● **Extract to read**:
★ ★ ★ ★ ★
The retail space, however, still has plenty to offer digital signage resellers, with companies introducing new uses for digital signage on the retail front.

Frost & Sullivan digital media program manager, Aravindh Vanchesan says when properly executed, in-store digital signage reinforces purchase behaviour or creates the impulse to make incremental purchases, and is therefore 'rapidly gaining acceptance'.

“Content can be highly targeted and, since the merchandise is close to the message, the call to action is clearly communicated to accomplish the desired objectives.”

Dhani says he's seeing trends like way finders within buildings and large malls, digital dynamic window displays instead of posters, and product showcases in small footprint stores, and digital mannequins.

“I've also seen digital signage used with a smart shelf for product displays, where when an item is picked up a sensor triggers an ad to play – in this case it was a perfume stand,” Dhani adds. He also cites the example of a digital wall of shoes, allowing the user to interact and customise things such as colourand style.

In the Yealands example – courtesy of Pro Video Systems – the vineyard is using three edge blended projectors to create a seamless panormaic image which can display images and promotions.

Haywood says Pro Video Systems is also starting to investigate PADS digital signage application integration with Intel's AIM software.

“Using anonymous sensors and highly sophisticated computer algorithms, AIM Suite accurately counts the potential and actual audiences for visual messages and merchandising. It profiles viewers by variables as broad as gender and age-range, to as specfici as viewing times and duration,” he says.

“PADS can then use this data in real-time to target the message to the viewer.”

However, Haywood acknowledges that there can be user resistance to learning something new.

“So if we can ease that pain by providing a familiar interface and even just linking into data or imagery and automating the presentation of those messages and delivering them in a timely, consistent manner, then it quickly breaks down the barriers customers may feel are in their way.

Customer conversations

“Digital signage is not just TVs stuck to a wall playing a Powerpoint presentation,” says Dhani.

“The best way to get maximum value out of this field is to lean on someone like Sektor to understand the solution, the software and the benefits of proper hardware. Listen to customers when talking about digital signage.

“This technology not only involves IT teams, it also starts moving sideways into the marketing team's domain. Engage bothy by keeping the marketing gurus happy with advertising benefits while keeping the IT teams happy around how to roll and manage digital signage without creating too many headaches around support.”

Adds Haywood: “The conversation starts with consistency of the message and reliability of delivery. One of the challenges for many businesses is knowing that the message is where it should be when it should be.

“Obviously there are long-term cost savings as we move away from printed messaging towards digital, but frequently one of the biggest challenges is delivery.

Has that store or branch put the poster up? Have they taken that promotion down? Wouldn't it be great if we could change the message with the time of day or day of the week, or the weather?

“These are the true benefits of digital signage.”
★ ★ ★ ★ ★
● **Entries provided**:
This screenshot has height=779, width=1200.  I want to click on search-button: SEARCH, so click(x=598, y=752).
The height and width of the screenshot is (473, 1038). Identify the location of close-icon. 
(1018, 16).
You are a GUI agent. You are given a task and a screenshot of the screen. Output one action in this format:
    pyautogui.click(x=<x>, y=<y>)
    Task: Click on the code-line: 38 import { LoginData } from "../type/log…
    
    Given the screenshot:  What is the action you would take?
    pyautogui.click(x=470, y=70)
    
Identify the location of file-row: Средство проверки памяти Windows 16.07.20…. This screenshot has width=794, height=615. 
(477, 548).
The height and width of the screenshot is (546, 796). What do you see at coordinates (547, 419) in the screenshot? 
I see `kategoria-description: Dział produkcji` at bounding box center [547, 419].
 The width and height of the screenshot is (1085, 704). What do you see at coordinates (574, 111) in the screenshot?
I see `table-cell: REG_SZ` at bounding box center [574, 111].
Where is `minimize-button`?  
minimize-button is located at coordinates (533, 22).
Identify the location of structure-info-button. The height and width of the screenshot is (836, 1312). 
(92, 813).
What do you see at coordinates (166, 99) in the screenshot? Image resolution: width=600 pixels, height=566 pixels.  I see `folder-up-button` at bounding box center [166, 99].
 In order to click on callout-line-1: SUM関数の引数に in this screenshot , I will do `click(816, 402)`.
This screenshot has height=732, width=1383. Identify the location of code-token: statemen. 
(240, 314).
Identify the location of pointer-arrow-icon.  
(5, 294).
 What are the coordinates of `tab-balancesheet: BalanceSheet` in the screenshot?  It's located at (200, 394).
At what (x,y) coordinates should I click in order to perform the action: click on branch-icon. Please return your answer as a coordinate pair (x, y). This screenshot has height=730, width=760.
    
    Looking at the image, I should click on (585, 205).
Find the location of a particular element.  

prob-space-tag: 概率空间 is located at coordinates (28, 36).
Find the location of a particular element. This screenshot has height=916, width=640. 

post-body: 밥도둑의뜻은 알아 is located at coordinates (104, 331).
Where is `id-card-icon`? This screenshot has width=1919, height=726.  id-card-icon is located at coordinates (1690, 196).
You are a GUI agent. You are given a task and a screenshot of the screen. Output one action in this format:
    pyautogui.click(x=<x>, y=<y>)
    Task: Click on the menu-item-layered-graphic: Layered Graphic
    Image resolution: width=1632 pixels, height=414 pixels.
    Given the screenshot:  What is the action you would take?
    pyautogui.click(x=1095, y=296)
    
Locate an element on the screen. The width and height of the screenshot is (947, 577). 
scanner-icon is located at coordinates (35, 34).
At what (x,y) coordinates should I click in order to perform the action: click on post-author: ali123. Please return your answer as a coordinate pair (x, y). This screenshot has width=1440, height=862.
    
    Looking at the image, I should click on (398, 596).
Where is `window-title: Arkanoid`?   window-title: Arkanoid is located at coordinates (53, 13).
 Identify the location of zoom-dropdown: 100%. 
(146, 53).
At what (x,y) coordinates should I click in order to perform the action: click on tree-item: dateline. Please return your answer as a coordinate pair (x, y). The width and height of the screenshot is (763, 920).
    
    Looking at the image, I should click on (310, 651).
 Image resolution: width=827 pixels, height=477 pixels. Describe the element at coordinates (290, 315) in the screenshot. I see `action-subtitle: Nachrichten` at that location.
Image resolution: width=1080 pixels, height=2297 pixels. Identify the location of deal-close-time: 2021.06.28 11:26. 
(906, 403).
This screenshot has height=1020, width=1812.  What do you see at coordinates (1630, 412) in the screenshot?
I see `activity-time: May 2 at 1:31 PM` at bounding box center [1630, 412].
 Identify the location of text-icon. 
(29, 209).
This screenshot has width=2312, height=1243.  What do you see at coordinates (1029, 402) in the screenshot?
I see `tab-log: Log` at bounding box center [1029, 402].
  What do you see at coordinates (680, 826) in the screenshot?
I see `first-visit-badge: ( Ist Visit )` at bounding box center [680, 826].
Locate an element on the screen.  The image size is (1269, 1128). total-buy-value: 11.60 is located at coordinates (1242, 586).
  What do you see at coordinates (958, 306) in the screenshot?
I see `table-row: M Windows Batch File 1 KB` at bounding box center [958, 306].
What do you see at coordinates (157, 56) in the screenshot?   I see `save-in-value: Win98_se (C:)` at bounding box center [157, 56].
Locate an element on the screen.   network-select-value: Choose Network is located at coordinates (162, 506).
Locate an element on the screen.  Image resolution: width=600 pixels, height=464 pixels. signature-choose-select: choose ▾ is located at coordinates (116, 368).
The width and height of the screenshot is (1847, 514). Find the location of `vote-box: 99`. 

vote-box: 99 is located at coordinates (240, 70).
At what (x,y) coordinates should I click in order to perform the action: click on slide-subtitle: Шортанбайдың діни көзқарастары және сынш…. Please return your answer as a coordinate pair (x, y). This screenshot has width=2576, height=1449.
★ ★ ★ ★ ★
● **Exercise prompt**: Rewrite the paragraph in the digital signage text that begins "Dhani says he's seeing trends" as a short list of the trends it mentions.

● **Solution to the problem**:
Trends Dhani is seeing:
- Way finders within buildings and large malls
- Digital dynamic window displays in place of posters
- Product showcases in small footprint stores
- Digital mannequins